§ Exercise text
If rectangle ABCD has area 72 square meters and E and G are the midpoints of sides AD and CD, respectively, then the area of rectangle DEFG in square meters is

$\textbf{(A) }8\qquad \textbf{(B) }9\qquad \textbf{(C) }12\qquad \textbf{(D) }18\qquad \textbf{(E) }24$

Problem 2

For all non-zero real numbers $x$ and $y$ such that $x-y=xy, \frac{1}{x}-\frac{1}{y}$ equals

$\textbf{(A) }\frac{1}{xy}\qquad \textbf{(B) }\frac{1}{x-y}\qquad \textbf{(C) }0\qquad \textbf{(D) }-1\qquad \textbf{(E) }y-x$

Problem 3

$[asy] real s=sqrt(3)/2; draw(box((0,0),(1,1))); draw((1+s,0.5)--(1,1)); draw((1+s,0.5)--(1,0)); draw((0,1)--(1+s,0.5)); label("$A$",(1,1),N); label("$B$",(1,0),S); label("$C$",(0,0),W); label("$D$",(0,1),W); label("$E$",(1+s,0.5),E); //Credit to TheMaskedMagician for the diagram[/asy]$

In the adjoining figure, $ABCD$ is a square, $ABE$ is an equilateral triangle and point $E$ is outside square $ABCD$ . What is the measure of $\measuredangle AED$ in degrees?

$\textbf{(A) }10\qquad \textbf{(B) }12.5\qquad \textbf{(C) }15\qquad \textbf{(D) }20\qquad \textbf{(E) }25$

Problem 4

For all real numbers $x, x[x\{x(2-x)-4\}+10]+1=$

$\textbf{(A) }-x^4+2x^3+4x^2+10x+1\qquad \textbf{(B) }-x^4-2x^3+4x^2+10x+1\qquad\\ \textbf{(C) }-x^4-2x^3-4x^2+10x+1\qquad \textbf{(D) }-x^4-2x^3-4x^2-10x+1\qquad\\ \textbf{(E) }-x^4+2x^3-4x^2+10x+1$

Problem 5

Find the sum of the digits of the largest even three digit number (in base ten representation) which is not changed when its units and hundreds digits are interchanged.

§ Things to do
- a) Decide whether each statement agrees with the math problems, and give yes or no with the deciding words from the problems quoted exactly. (i) In the first problem, E and G are the midpoints of sides AB and BC. (ii) Problem 5 asks about an odd three-digit number. (iii) Rectangle ABCD in the first problem has an area of 72 square meters.
- b) Translate this sentence from the math problems into Spanish: "Find the sum of the digits of the largest even three digit number (in base ten representation) which is not changed when its units and hundreds digits are interchanged."

§ Dataset section
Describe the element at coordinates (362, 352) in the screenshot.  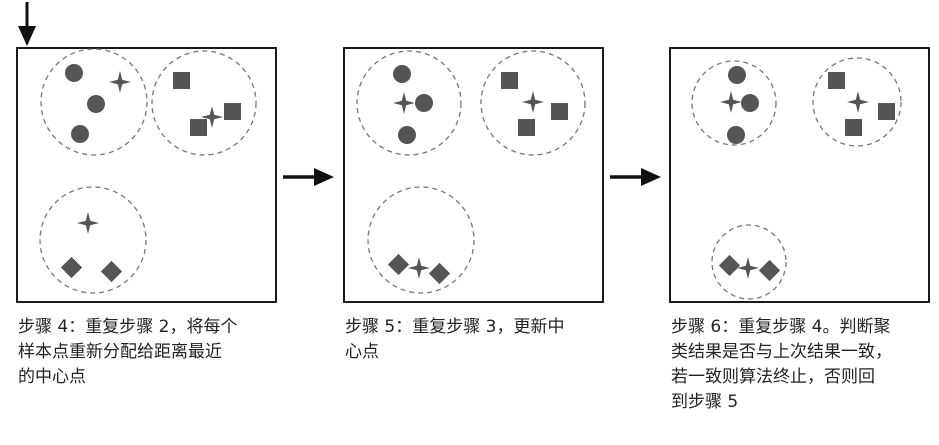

§ Response list
- a)
(i) No: "E and G are the midpoints of sides AD and CD, respectively"
(ii) No: "the largest even three digit number"
(iii) Yes: "rectangle ABCD has area 72 square meters"

- b) Halla la suma de los dígitos del mayor número par de tres cifras (en representación en base diez) que no cambia cuando se intercambian sus cifras de las unidades y de las centenas.